*** The input ***

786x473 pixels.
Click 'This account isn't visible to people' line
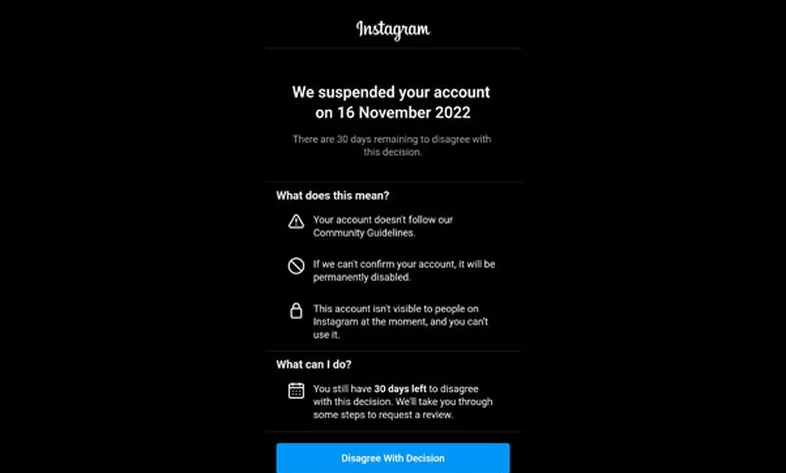point(396,309)
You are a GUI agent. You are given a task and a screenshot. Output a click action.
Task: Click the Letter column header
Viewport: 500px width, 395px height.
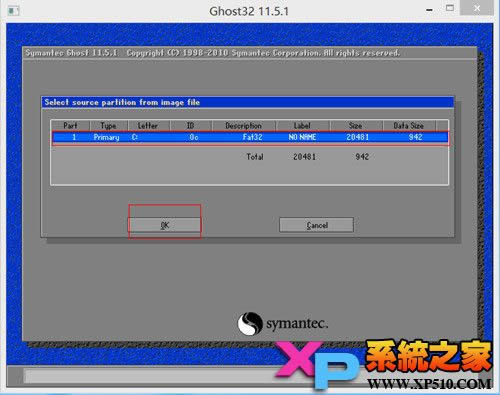[x=148, y=126]
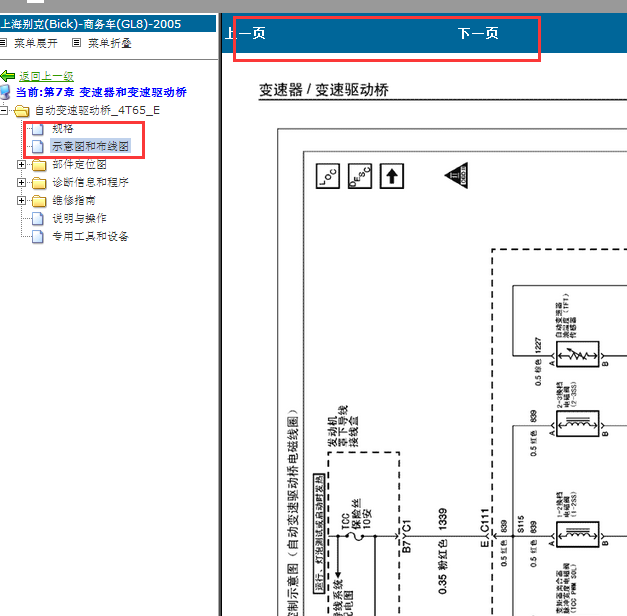The width and height of the screenshot is (627, 616).
Task: Click the 返回上一级 link
Action: [45, 76]
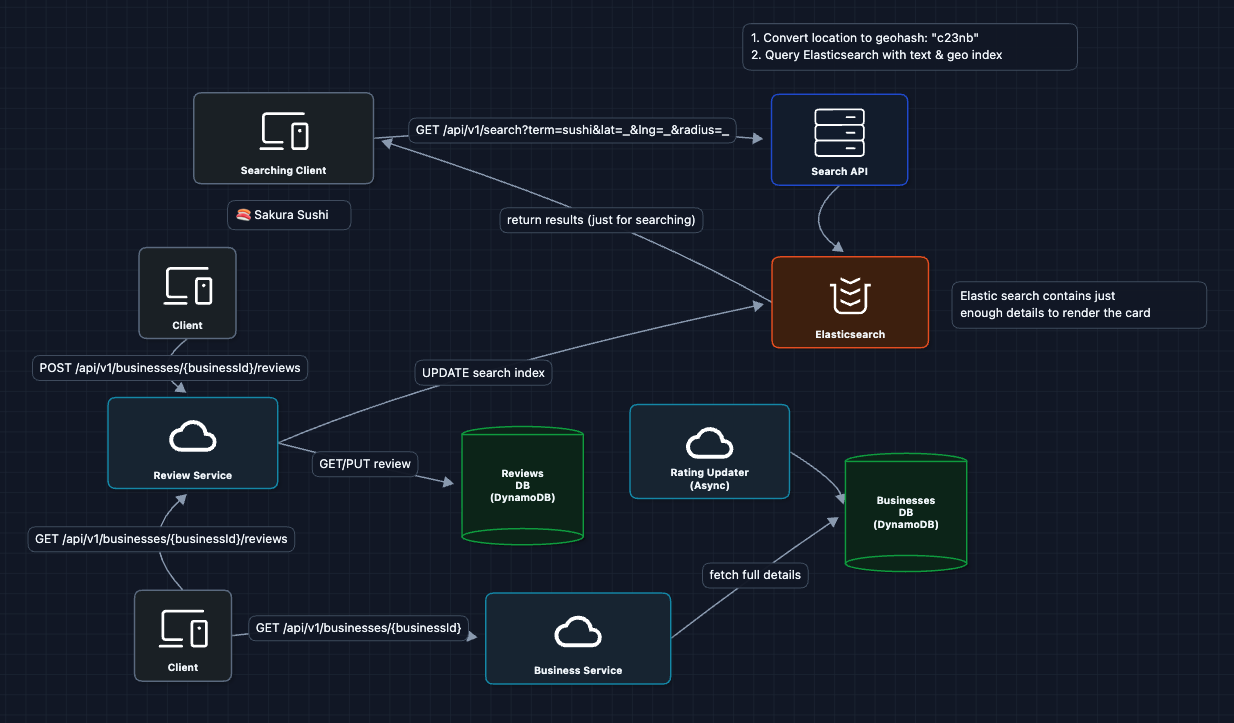The image size is (1234, 723).
Task: Select the Sakura Sushi result label
Action: click(290, 215)
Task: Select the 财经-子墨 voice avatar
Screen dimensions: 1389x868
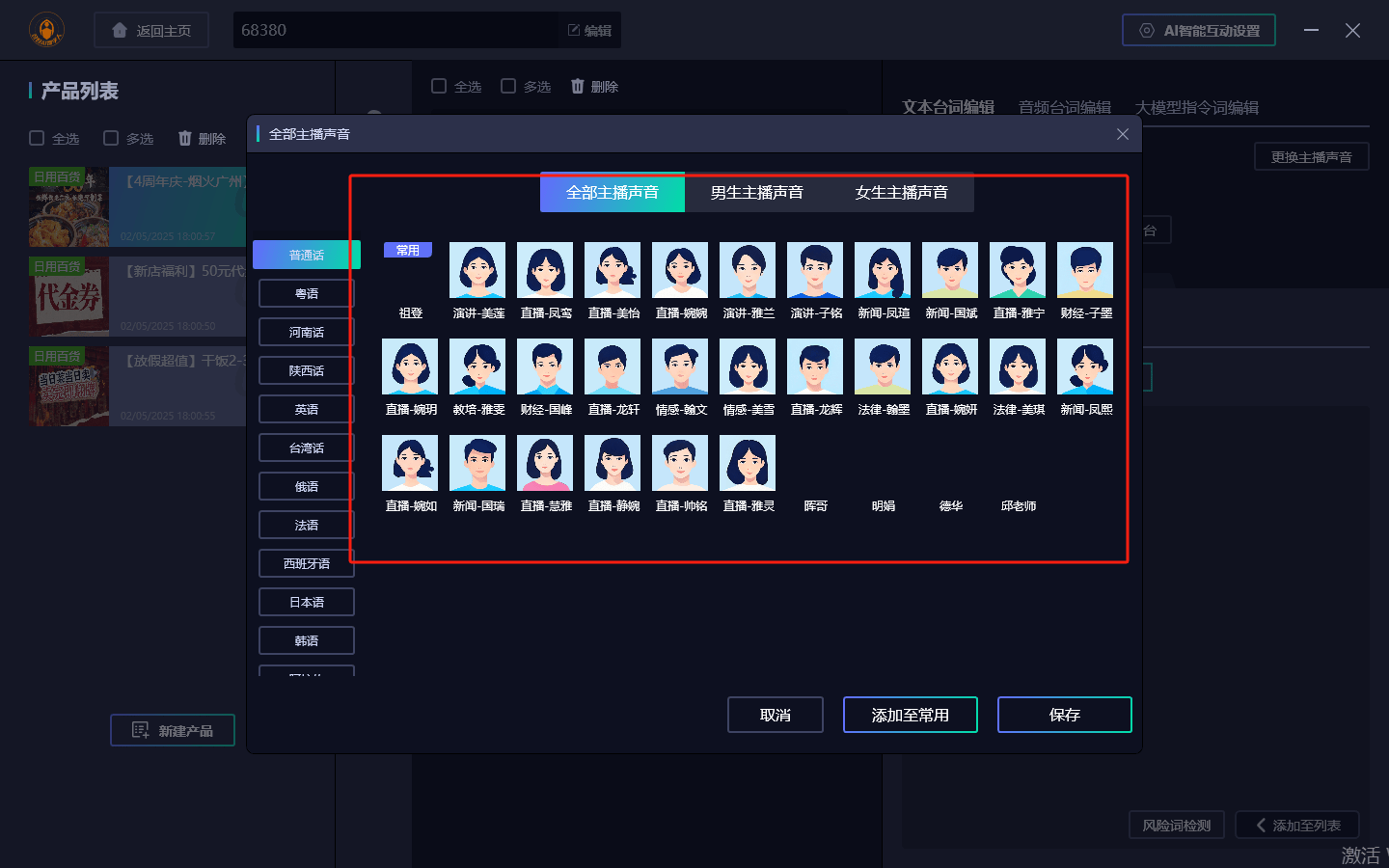Action: (1085, 270)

***

Task brief
Each line in the records above should be reproduced exactly; images are not copied.

Output below
786x473 pixels.
Click 'This account isn't visible to people' line
point(396,309)
You are a GUI agent. You are given a task and a screenshot. Output a click action.
Task: Click the Letter column header
Viewport: 500px width, 395px height.
[x=148, y=126]
The width and height of the screenshot is (627, 616).
Task: Click the 返回上一级 link
Action: [45, 76]
The image size is (1234, 723).
Task: Select the Sakura Sushi result label
Action: click(290, 215)
Task: Select the 财经-子墨 voice avatar
Screen dimensions: 1389x868
Action: (1085, 270)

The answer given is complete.